Summary
Every year, about 200,000 lead-acid batteries are placed on the market in Germany - this corresponds to about 5 gigawatt hours energy storage. The case of application ranges from emergency power supply in hospitals, remote mobile phone stations to temporary storage of renewable energies.
Compared to other electrochemical energy storage systems, the processes in a lead-acid battery are extremely complex and partly not yet understood. Hence, further research could exploit considerable potential of this technology and expand the central role of lead-acid batteries in society and economy as a high-tech product in the future.

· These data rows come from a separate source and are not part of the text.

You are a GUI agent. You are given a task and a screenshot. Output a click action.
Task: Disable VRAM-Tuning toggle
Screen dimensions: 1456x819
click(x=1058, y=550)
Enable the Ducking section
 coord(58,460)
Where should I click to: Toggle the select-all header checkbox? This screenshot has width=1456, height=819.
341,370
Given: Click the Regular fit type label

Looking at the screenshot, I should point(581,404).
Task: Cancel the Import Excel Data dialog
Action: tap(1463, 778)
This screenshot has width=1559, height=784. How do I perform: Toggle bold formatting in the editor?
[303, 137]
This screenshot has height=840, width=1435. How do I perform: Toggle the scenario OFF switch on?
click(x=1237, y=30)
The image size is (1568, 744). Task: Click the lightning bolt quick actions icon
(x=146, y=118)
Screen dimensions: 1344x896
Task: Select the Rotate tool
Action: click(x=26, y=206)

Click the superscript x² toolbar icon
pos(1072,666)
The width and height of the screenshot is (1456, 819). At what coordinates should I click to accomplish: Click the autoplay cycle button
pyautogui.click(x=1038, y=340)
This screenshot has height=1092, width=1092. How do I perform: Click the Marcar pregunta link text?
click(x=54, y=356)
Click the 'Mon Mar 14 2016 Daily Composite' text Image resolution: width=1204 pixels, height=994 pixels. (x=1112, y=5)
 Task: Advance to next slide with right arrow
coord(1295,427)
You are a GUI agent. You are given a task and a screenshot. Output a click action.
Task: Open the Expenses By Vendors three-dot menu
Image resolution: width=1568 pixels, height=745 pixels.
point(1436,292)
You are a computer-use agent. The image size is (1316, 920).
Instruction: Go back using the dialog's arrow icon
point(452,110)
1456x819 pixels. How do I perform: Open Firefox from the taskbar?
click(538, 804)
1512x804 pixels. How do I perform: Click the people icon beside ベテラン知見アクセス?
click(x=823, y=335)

In this project, new additives and active material compositions will be examined with regard to their electrochemical effects on a micro- and macroscopic level. For this purpose, a test cell for investigation on laboratory scale will be set up. Furthermore, a method for determining the electrical conductivity of the active material during operation of the electrode will be developed. Electrodes for each individual active material mixture will be manufactured and used in the test cell in order to investigate the effects of different additives.
Apart from this, the potential distribution of an electrode during discharge is modeled. In addition, a method for investigating the impedance (alternating current resistance) of the electrolyte (mixture of sulfuric acid and silica) is established. The aim of using new silica materials is to reduce the amount of silica added to the electrolyte which saves production costs and could improve the battery properties.